Machine Learning with Python, Scala & R

Machine Learning with Python, Scala & R

A few months ago we set out to create a new system to forecast spacetime events that would be scalable, adaptable, and accurate.   Such a system has many potential uses such as  modeling global conflict or forecasting crime.  To accomplish our objectives we required tools with deep capabilities.   For instance, processing geospatial data of significant scale in a timely manner is a great fit for our GeoTrellis project.   Ready access to sophisticated modeling and machine learning capabilities is a natural fit for projects such as R and Apache Mahout.  How, though, can such diverse tools function together? CSVs.

While machine learning and “big data” may be all the vogue in the analysis community, at the end of the day these systems mostly boil down to a string of components that each transform tabular data into new tabular data.  While there are more efficient data formats that can be utilized with specific tools, by focusing on CSVs when possible, we designed a system that is modular and allows individual components to be replaced at whim.  A loosely coupled system allows greater flexibility for distributed and resilient processing since each step in the workflow can be monitored for success while work can be spread across multiple servers.

Our approach to predicting spacetime events requires a few steps:

  • Process outcomes (events) and covariates into tabular format
  • Build a model
  • Make predictions using the model

Processing Training Data

In our case, the outcomes we want to predict are events in space and time.  Our covariates might be prior knowledge of event frequencies at a particular location, the distance or density of geographic features, or temporal variables such as the day of week and weather.   We decided to use Scala and GeoTrellis to fulfill these needs.  Our inputs to this step are CSVs (events, temporal variables), Shapefiles (points, lines, polygons), and GeoTIFFs (rasters).   Our outputs are simply CSVs.

In the process of working on this project, we extended GeoTrellis to support some geographic operations over rolling temporal windows.   For instance, rapidly calculating counts and Kernel Densities for the last 28 days for every time period within a range.   We also implemented a simple raster to CSV conversion operation to support the use of diverse modeling packages alongside GeoTrellis.

Model Building

For machine learning, we are leveraging the R project and Apache Mahout.  While our developers were initially skeptical to use R in a production system, we’ve been pleasantly surprised with its scale and speed.   Many R packages contain C++ or Fortran code under-the-hood that is quite fast.  R also allowed us to easily generate graphical output to examine our results.

We also spent some time working with Apache Mahout.   While Mahout will scale much more than R, we found that R was better for rapid prototyping and handled most of the scale we needed for this project (with some tricks).   If we need greater scale in the future, we can incorporate Mahout more directly without changing our overall workflow.

Predictions & Glue

Measuring accuracy in meaningful ways is an essential part of predictive modeling.  Ideally, it should be easy to iterate over new ideas and measure how your results progress.   Since we built many individual components for the project, we needed a tool to glue everything together and to allow a user to easily accomplish particular tasks.  We decided to use Python to build a command line tool for this part of the project.
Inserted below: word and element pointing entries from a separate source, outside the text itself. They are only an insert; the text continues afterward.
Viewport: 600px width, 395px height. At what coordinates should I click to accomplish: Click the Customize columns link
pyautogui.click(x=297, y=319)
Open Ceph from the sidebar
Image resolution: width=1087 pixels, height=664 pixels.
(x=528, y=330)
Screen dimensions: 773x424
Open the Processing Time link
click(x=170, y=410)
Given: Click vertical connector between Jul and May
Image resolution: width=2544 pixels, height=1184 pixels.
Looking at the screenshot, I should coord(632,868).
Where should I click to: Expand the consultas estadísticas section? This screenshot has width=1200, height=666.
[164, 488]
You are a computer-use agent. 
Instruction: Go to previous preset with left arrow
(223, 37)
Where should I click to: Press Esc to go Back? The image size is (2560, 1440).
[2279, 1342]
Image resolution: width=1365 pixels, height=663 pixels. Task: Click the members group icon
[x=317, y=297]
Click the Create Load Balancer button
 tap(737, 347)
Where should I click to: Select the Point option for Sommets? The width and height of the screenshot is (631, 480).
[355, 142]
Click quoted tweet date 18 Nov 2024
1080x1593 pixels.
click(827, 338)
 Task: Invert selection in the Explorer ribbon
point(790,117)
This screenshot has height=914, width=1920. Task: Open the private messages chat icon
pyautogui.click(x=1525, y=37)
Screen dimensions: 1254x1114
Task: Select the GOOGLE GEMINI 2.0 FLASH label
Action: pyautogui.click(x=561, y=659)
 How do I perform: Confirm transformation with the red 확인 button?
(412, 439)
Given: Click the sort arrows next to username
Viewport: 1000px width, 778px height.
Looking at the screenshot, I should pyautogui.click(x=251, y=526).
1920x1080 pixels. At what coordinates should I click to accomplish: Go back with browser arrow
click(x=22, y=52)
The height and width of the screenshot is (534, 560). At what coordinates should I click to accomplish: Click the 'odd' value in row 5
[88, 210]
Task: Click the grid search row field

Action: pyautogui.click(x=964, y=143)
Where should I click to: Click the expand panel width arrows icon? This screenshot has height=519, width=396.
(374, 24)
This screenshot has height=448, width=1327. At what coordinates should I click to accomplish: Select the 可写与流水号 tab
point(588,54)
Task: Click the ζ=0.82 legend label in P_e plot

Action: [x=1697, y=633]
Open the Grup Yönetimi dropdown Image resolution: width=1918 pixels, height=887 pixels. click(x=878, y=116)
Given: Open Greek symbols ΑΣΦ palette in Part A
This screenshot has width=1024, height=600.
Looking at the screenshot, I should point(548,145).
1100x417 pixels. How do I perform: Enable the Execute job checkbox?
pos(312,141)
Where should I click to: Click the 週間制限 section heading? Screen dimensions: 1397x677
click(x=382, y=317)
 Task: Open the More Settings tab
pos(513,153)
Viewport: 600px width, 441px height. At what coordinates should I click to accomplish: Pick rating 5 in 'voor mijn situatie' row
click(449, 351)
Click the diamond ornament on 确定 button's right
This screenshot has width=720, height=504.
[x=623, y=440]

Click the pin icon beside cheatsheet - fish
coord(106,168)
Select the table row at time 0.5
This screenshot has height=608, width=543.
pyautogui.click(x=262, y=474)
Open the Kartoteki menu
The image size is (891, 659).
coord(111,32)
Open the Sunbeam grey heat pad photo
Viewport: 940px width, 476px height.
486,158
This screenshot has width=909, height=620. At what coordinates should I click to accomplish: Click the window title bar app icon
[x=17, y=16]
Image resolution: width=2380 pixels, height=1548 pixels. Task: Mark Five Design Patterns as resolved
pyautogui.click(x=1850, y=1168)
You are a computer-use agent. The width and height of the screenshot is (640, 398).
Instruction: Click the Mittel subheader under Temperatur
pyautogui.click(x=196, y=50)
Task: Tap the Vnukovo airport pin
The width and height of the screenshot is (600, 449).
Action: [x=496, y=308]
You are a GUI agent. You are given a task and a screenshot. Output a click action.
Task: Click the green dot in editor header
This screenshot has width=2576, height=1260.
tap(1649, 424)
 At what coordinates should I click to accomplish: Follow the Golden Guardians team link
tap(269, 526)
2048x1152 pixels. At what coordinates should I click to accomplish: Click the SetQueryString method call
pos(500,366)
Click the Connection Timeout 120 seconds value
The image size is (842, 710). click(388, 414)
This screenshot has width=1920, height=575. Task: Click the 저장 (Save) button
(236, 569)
To summarize, here is our toolchain:

  • Python – primary interface to the project; glue that combines different tasks into simple commands
  • Scala / GeoTrellis / R – geoprocessing and data preparation
  • R / Mahout – modeling

I highly recommend such a loosely coupled approach to others working on geospatial modeling.   The flexibility of this approach has worked well for us and allowed us to use best-of-breed tools across all of our requirements.